ASSIGNMENT
Filter the entries for the string "computer". Copy each line that has it.

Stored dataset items
/---

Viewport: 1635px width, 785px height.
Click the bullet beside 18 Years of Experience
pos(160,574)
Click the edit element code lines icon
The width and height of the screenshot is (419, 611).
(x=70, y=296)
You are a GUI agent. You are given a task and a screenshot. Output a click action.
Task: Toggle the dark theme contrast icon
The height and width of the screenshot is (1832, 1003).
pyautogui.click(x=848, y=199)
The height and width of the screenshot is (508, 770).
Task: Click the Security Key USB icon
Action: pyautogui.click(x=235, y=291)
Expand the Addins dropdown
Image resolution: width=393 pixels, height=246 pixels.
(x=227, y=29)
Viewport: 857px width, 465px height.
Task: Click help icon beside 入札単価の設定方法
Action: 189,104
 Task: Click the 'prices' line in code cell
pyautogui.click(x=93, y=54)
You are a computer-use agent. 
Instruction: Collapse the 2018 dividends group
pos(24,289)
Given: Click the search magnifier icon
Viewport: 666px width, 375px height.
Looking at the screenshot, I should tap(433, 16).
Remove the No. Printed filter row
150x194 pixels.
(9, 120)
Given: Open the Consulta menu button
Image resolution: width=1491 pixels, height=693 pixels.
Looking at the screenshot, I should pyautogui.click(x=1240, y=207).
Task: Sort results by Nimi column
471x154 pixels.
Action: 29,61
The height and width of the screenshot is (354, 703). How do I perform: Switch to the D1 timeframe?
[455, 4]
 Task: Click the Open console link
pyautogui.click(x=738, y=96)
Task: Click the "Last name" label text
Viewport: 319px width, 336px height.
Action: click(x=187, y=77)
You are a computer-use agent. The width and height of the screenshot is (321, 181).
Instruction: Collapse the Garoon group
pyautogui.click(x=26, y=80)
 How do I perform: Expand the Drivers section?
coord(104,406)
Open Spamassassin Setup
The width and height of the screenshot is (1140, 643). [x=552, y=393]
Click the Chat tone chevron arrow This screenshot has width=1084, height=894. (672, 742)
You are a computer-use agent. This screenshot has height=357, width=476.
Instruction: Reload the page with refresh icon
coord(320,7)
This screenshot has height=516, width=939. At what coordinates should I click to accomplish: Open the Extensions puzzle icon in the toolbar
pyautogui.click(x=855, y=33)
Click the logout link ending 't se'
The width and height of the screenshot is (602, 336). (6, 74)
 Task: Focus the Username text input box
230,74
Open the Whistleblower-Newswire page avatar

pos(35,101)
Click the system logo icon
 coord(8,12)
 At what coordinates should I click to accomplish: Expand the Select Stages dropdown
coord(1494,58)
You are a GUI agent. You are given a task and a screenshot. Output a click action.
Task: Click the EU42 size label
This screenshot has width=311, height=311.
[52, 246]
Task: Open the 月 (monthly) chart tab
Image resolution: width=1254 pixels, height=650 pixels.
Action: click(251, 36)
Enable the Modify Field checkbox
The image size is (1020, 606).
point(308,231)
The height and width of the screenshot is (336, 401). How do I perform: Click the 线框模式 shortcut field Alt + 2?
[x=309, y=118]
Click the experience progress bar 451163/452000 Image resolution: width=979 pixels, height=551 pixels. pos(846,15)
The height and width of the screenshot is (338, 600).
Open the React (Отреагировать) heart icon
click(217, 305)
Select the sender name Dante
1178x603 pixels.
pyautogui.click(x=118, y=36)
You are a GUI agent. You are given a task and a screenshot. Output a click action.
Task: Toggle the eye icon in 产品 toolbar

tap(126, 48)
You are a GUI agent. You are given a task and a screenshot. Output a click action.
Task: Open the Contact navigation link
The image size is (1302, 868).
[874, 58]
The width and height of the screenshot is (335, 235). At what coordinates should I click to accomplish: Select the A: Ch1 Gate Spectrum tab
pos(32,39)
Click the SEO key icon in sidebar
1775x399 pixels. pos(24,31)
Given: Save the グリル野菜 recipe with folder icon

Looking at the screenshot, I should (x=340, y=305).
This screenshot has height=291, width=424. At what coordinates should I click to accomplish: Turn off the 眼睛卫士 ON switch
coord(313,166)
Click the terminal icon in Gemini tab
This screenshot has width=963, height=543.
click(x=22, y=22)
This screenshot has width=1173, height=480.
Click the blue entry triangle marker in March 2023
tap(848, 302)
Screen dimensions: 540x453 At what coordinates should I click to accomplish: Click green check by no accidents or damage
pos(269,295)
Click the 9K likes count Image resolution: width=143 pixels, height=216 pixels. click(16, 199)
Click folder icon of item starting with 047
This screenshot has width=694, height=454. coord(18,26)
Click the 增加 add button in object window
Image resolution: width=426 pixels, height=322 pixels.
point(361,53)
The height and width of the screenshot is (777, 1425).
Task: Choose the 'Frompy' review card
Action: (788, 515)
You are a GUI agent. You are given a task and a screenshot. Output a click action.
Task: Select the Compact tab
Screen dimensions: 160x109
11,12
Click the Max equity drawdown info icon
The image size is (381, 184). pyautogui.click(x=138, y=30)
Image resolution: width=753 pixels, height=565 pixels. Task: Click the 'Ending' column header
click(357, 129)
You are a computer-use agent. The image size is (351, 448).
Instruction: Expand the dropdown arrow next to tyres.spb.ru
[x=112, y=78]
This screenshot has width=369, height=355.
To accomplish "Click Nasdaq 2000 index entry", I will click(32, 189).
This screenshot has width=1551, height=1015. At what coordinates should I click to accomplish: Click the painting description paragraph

\---

SOLVED PROBLEM
You are a computer-use agent. 
You are a computer-use agent. The width and height of the screenshot is (321, 181).
You are a computer-use agent. This screenshot has height=357, width=476.
You are a computer-use agent. The image size is (351, 448).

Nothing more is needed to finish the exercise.